Cette ½uvre fut en grande partie élaborée avant que n'apparaissent ces diverses ébauches de théologie chinoise. Commencée en 1965, la rédaction de Chemins de Contemplation s'acheva fin 1968, c'est-à-dire en pleine Révolution culturelle. Alors que les communautés chrétiennes, aussi bien que les intellectuels, sombraient dans la tourmente, Y. Raguin a su éviter le piège de prendre pour interlocuteur « la culture chinoise » (notion grevée de sous-entendus politiques), ou même le discours philosophique des « nouveaux confucéens » de Hong-Kong ou de Taiwan. Il s'est contenté de poser ses propres jalons, ceux d'un étranger qui, enraciné dans sa propre tradition, avait le courage de penser et de prendre la parole. Comme il l'écrit dans La Profondeur de Dieu, « toute expérience humaine tant soit peu profonde projette une lumière pour l'avenir ». Aujourd'hui, en cette heure de gestation culturelle, et alors que personne ne peut prévoir quand et par quels chemins se développera une théologie en Chine continentale, l'oeuvre d'Y. Raguin demeure comme le témoignage d'un précurseur qui invite Chinois et étrangers à entrer dans la profondeur de Dieu.

« Précurseur » ? Le mot apparaît dans un texte de 1995, où Y. Raguin évoque les pensées qui l'occupaient sur le Liberty Ship l'emmenant, cinquante ans plus tôt, en septembre 1946, vers Harvard pour y poursuivre sa formation sinologique. Mentionnant l'inspiration qu'il avait trouvée à Paris auprès du Cercle Saint Jean Baptiste, ce texte révèle admirablement l'unité de toute une vie :

Les conférences du P. Daniélou et de Mère Marie de l'Assomption m'ont ouvert à l'intelligence des autres cultures. Jean Baptiste était le précurseur, l'annonciateur, l'ami de celui qui allait venir. J'aurais à me tenir aux confins de deux mondes; pour cela il me fallait entrer, autant que je le pourrais, dans la connaissance de la Chine. C'est dans ces perspectives que j'ai choisi, à Harvard, la littérature chinoise et l'Histoire, car rien ne se produit en dehors de l'Histoire.

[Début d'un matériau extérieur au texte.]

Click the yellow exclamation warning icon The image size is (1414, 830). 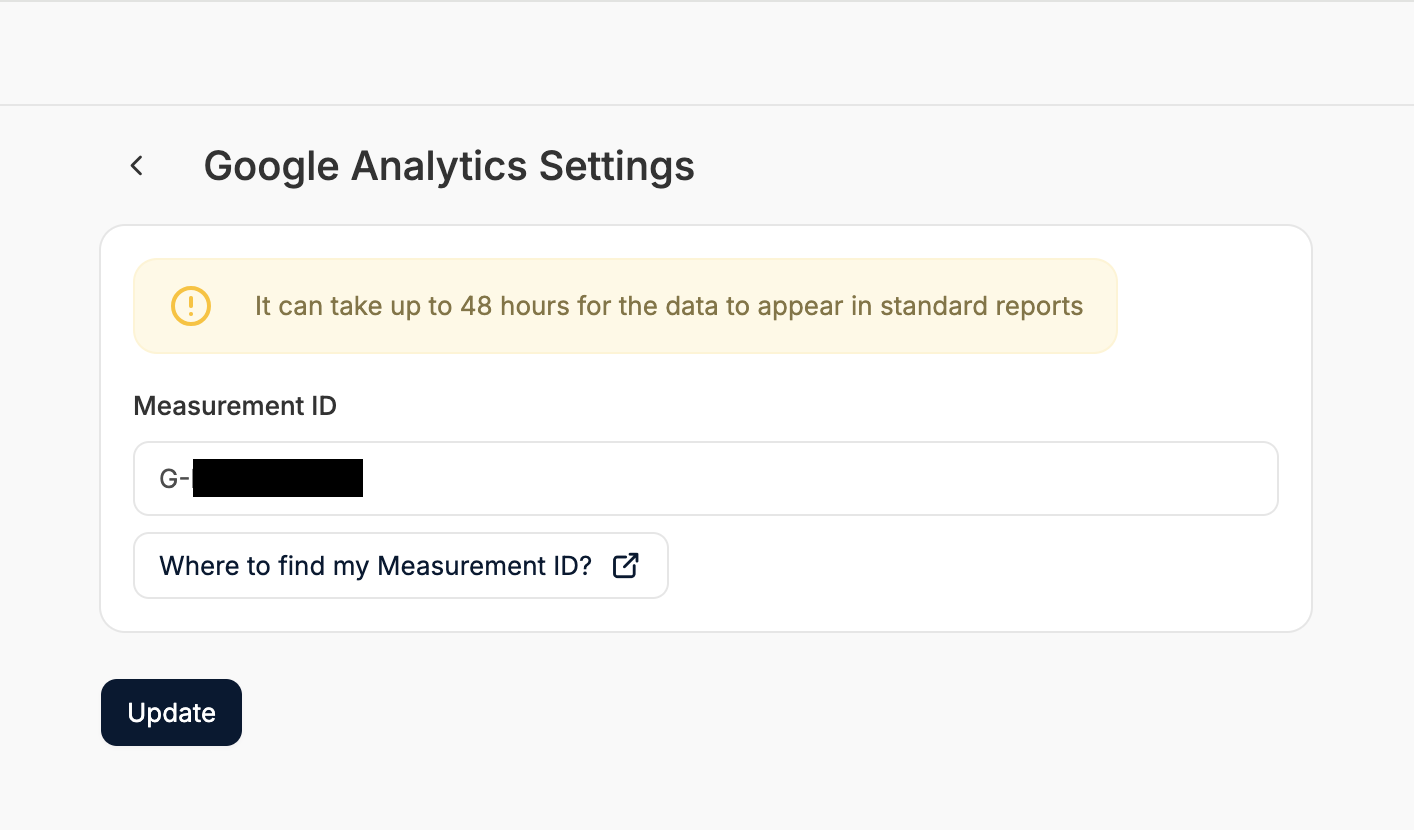[x=191, y=306]
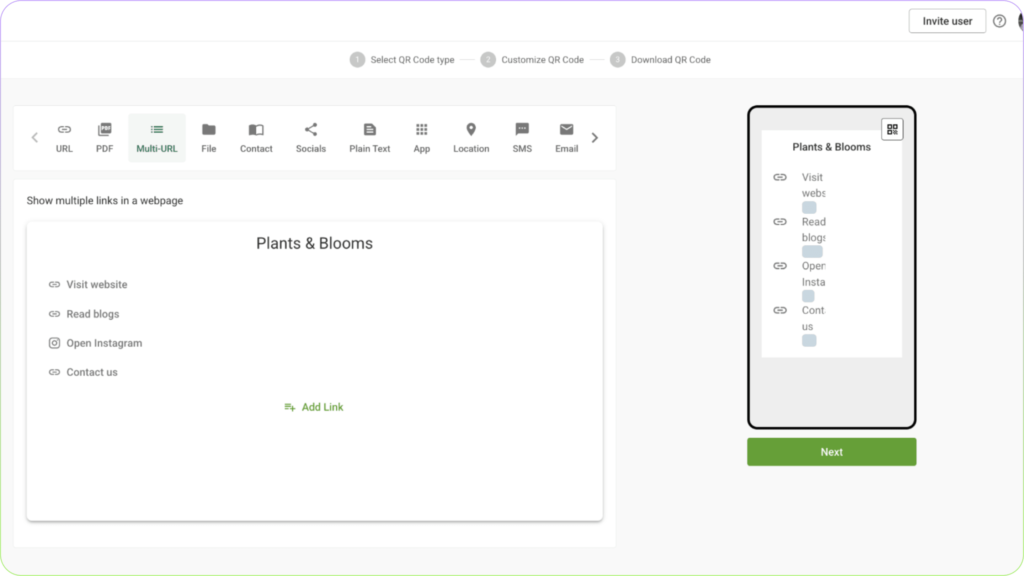Open the Socials QR code type
The image size is (1024, 576).
coord(311,137)
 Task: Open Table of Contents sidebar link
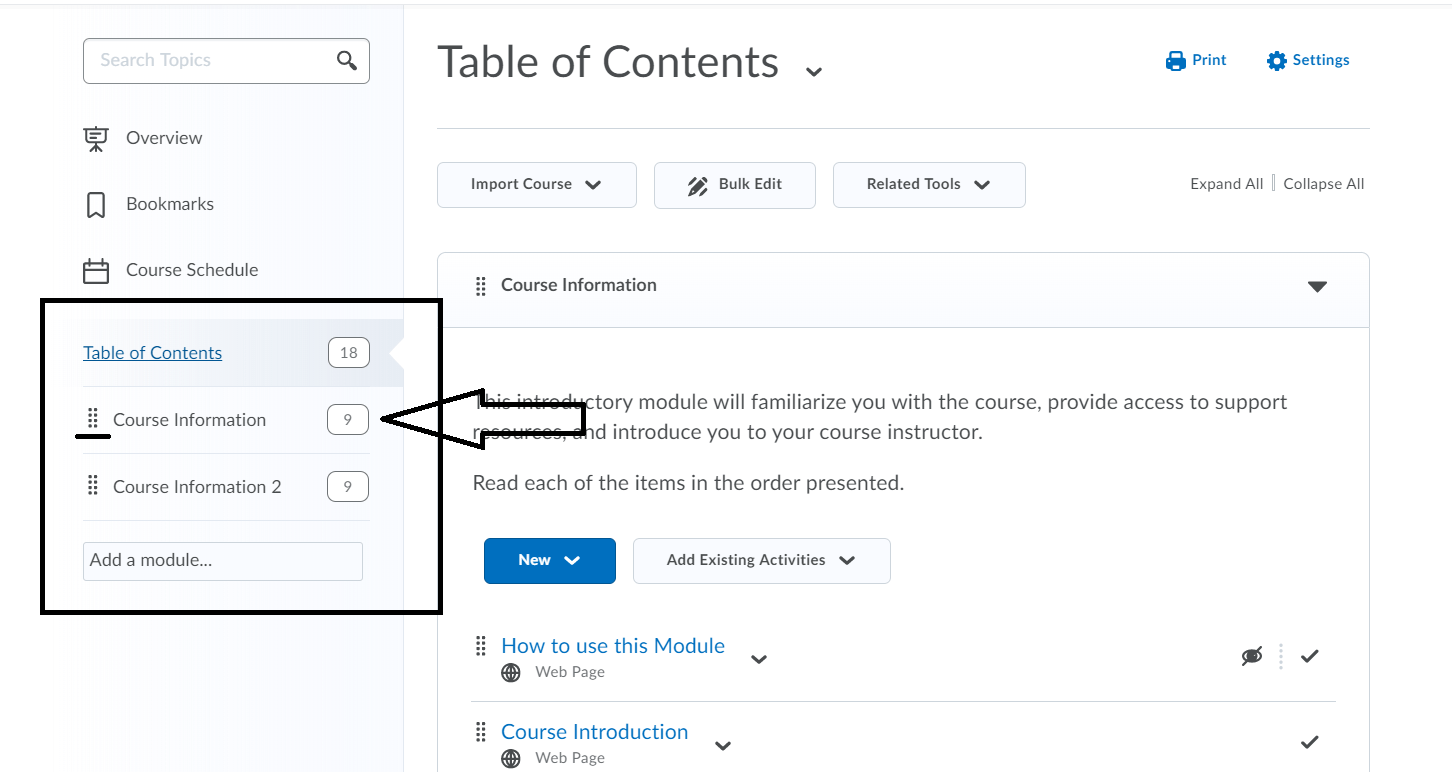point(153,353)
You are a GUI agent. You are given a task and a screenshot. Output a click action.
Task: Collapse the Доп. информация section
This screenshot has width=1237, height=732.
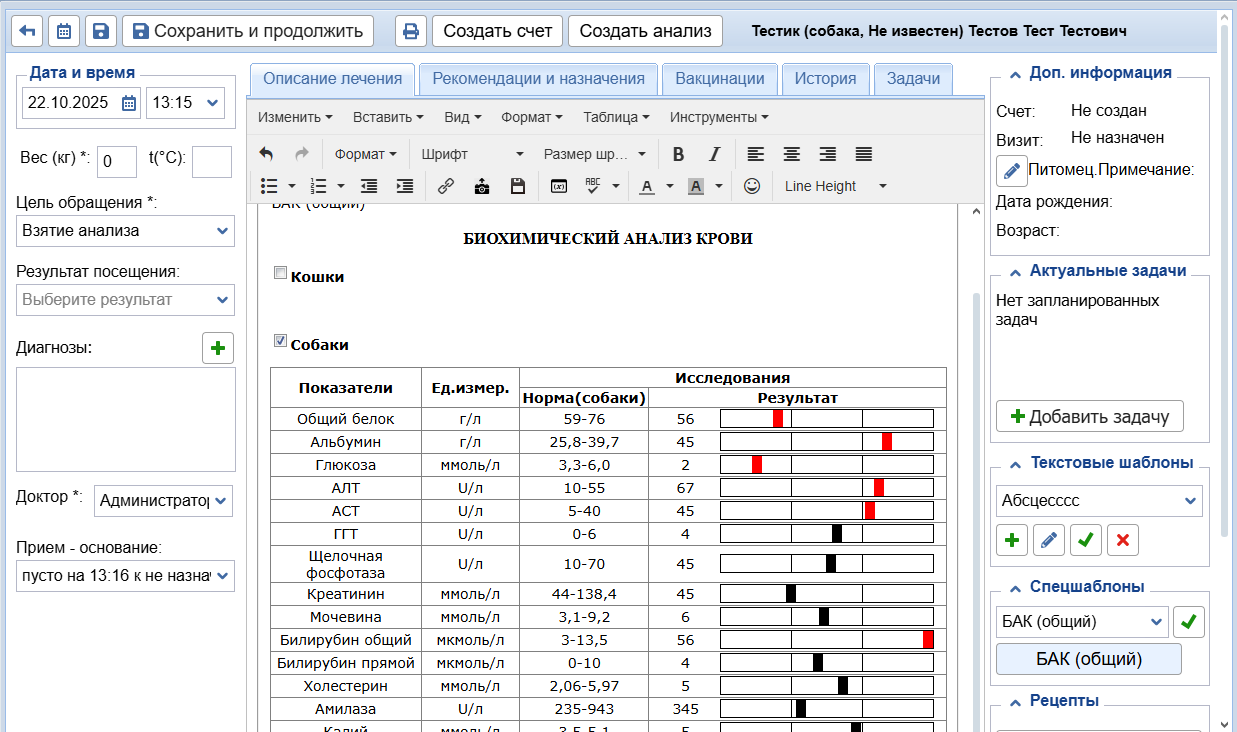(1016, 73)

Un de mes désirs les plus profonds était d'entrer au plus profond de moi-même pour y faire l'expérience de ma foi chrétienne. Une fois en Chine, je désirais trouver des personnes qui descendraient en elles-mêmes à la même profondeur. Nous pourrions alors échanger faire part de nos expériences. Ces personnes pourraient alors exprimer en chinois leur expérience chrétienne. Il ne suffirait pas de se rencontrer au niveau des mots. Il faudrait d'abord toucher ce fond d'expérience qui ne peut pas s'exprimer dans des mots. Voilà à quoi je pensais en voguant vers New York 13.

Michel MASSON s.j.

1 Yves Raguin, Le Christ et son mystère, Supplément à Vie chrétienne, n°227, novembre 1979, p.4.

2 Oeuvre commune des Instituts Ricci de Taipei et de Paris. "Le Grand Dictionnaire Ricci de la langue chinoise" (13000 caractères et 300000 expressions) a été composé à Taipei sous la direction d'Yves Camus. Depuis l'été dernier, les dernières révisions sont en cours à l'Institut Ricci de Paris.

3 Benoït Vermander, ed., Le Christ chinois. Héritages et espérance., Coll. Christus, n°87, Desclée de Brouwer, 1998.

4 Y.Raguin, Maître et disciple, Desclée de Brouwer, 1985, p.15-16.

5 Y.Raguin,  La Profondeur de Dieu, Coll. Christus, n°33, Desclée de Brouwer, 1973,  p.45, 66 et 70.

6 Le Christ et son mystère, p.5

7 Michel Fédou, Regards asiatiques sur le Christ, Desclée, 1998, p.161.

8 Sur les orientations de la recherche théologique à Taiwan, voir Benoït Vermander, "Théologiens catholiques en monde chinois", Nouvelle Revue Théologique,
117 (1995), p.670-693 et 860-873, ainsi que plusieurs essais dans le Christ chinois.

9 Pour une analyse des difficultés rencontrées par les communautés catholiques en Chine, voir Richard Madsen, China's Catholics. Tragedy and Hope in an Emerging Civil Society, University of California Press, 1998.

10 Tu Weiming et al., The Confucian World Observed. A Contemporary Discussion of Confucian Humanism in East Asia, Honolulu: The East-West Center, 1992, p.123-124.

11 China News Analysis, Socio-Cultural Research Center, Fu Jen Univerity, Taiwan, n°1556, p.8.

12 P.Ricoeur, Le Mal. Un défi à la philosophie et à la théologie. Labor et Fides, 1986; Hanyu shenxue (Revue chinoise de théologie), Shatin, Hong-Kong, n°10 (printemps 1999).

13 Y;Raguin, "L'aventure du Grand Dictionnaire Ricci de la langue chinoise", VIIIe Colloque International de Sinologie de Chantilly, septembre 1995, manuscrit.